Hi Amanda: I enjoyed meeting & talking to you about your projects on Saturday! Regarding your DigIn–I thingk the first thing to determine is if your grass is BERMUDA. I have battled the stuff for over 30 years & here is what I came up with– I like the Patrice method of cardboard / mulch smothering. But if is Bermuda grass, the stolons will sleep in the dark nice & white & wait for the that warmth & sun which will surely come. then it is an explosion of tough stuff. My strategy is to kill it with kindness–you want… Read more »


Hi Stephen! Thank you so very much for your help and comments. I’ve been away from the computer for a couple days and just got to them. I was told my grass isn’t Bermuda, but I don’t know how to verify that.
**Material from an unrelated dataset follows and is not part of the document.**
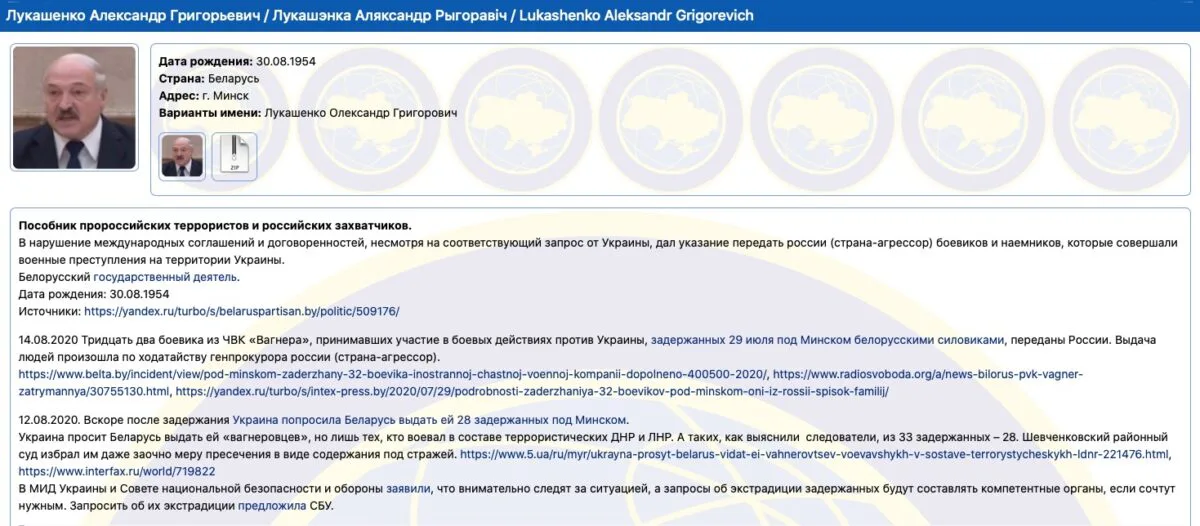1200x526 pixels.
Task: Open the belaruspartisan.by source link
Action: [242, 311]

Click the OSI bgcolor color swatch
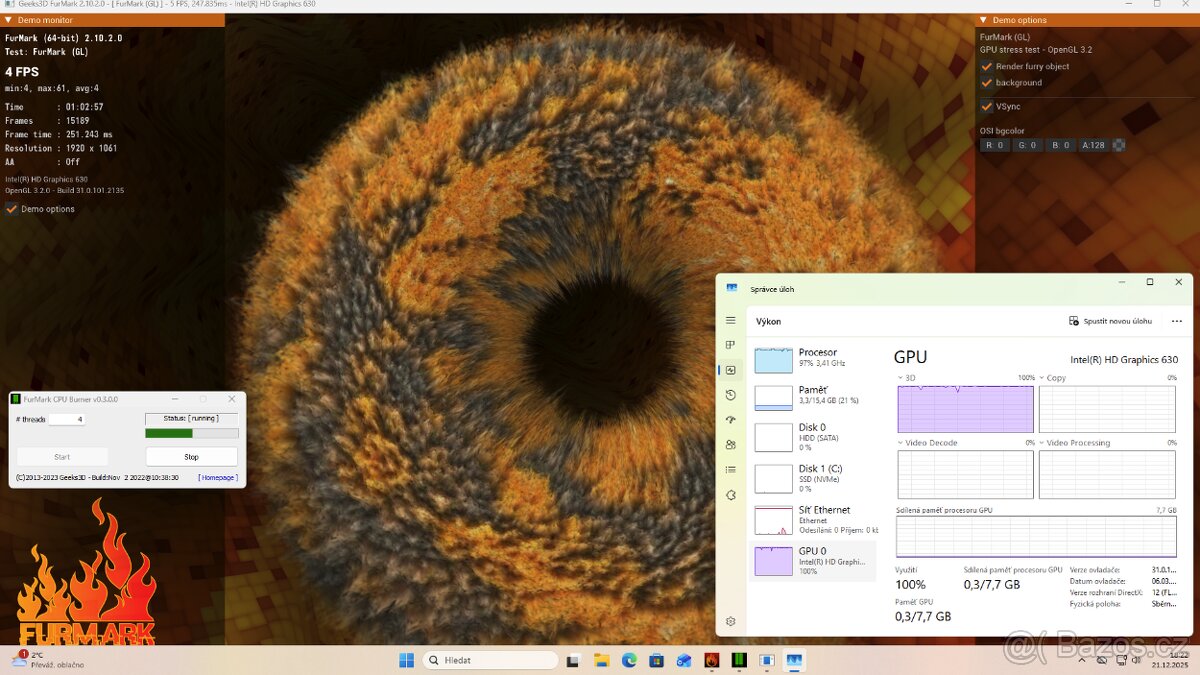pos(1119,145)
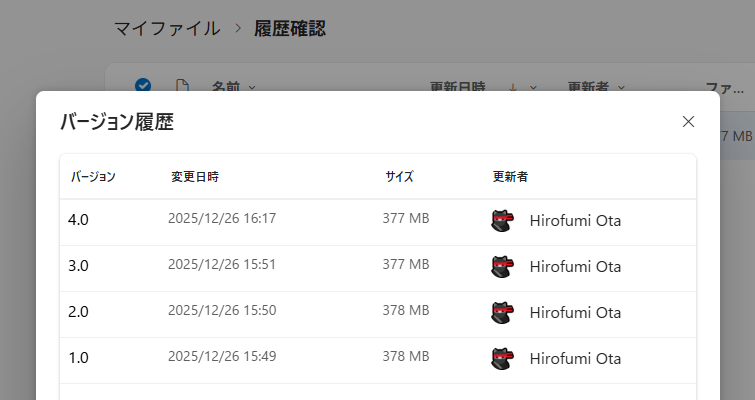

I decided I would plant a few peas in a giant pot so I won’t be late with them, and just plant whatever edibles in the garden once I can get at the soil. So yes, maybe May is a good time frame for that. Thanks!
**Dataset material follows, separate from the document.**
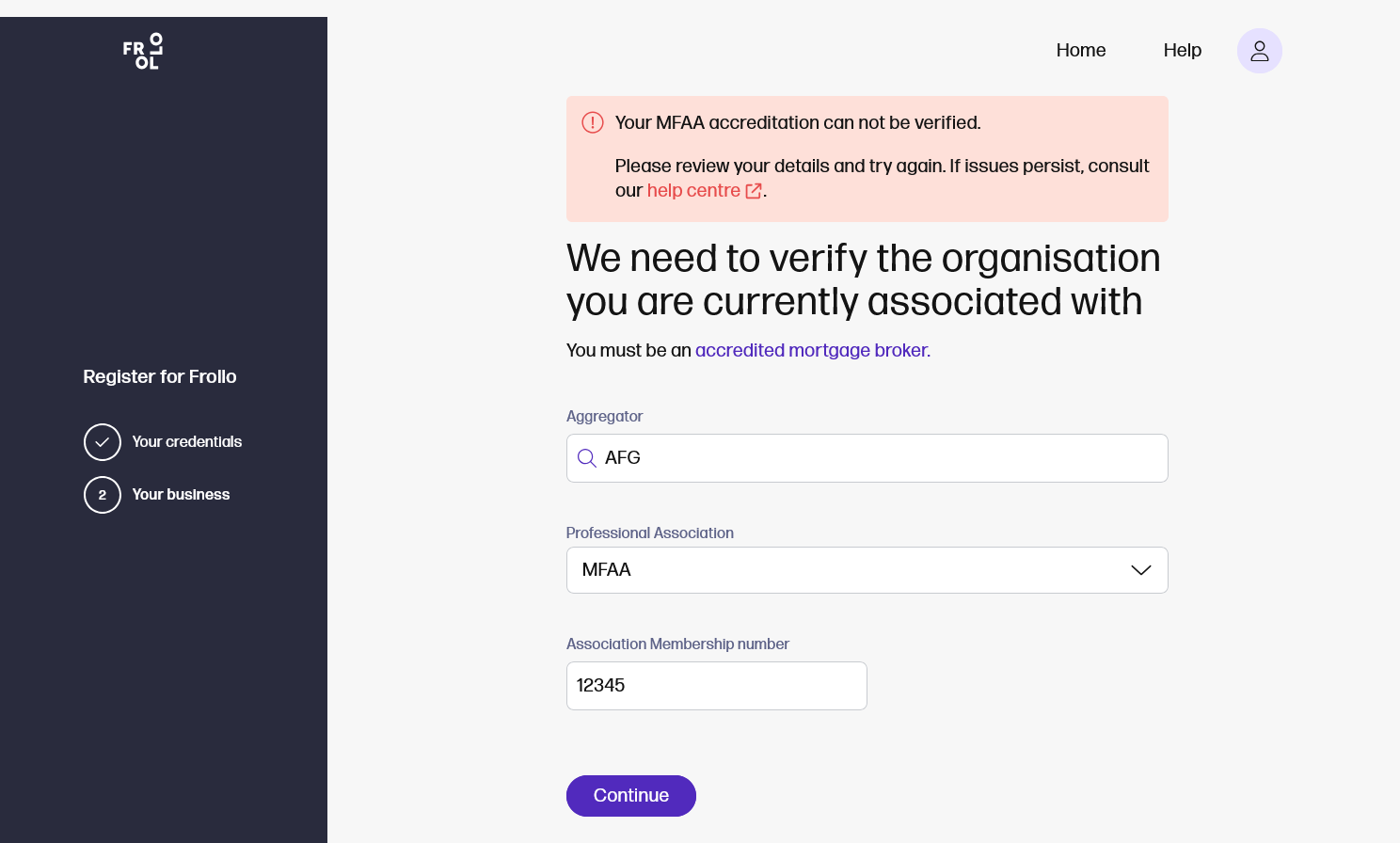Image resolution: width=1400 pixels, height=843 pixels.
Task: Follow the accredited mortgage broker link
Action: click(x=812, y=351)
At our old house the garden was a former swamp. The weed roots were really matted and thick, but somebody told me to use the shovel to wedge off the top layer of weeds. I had to sit on the ground and work the shovel back under the grass roots so they got shaved off in a layer. I could only do a small plot that year because it was so hard, but it was a start. It got easier every year. The 3rd year we borrowed a roto tiller, and Richard helped me till up a larger plot. After… Read more »


Wow thanks for the incredible story! Yes I think I’ll do what you did, and sit on the ground with a small shovel and shave off a layer of grass and weeds. I might be able to do that if I start from the path and work to the rock wall, which I haven’t found the edge of yet (so I’m not sure how wide it is). Is it easier to do this in wet soil? Looks like rain soon.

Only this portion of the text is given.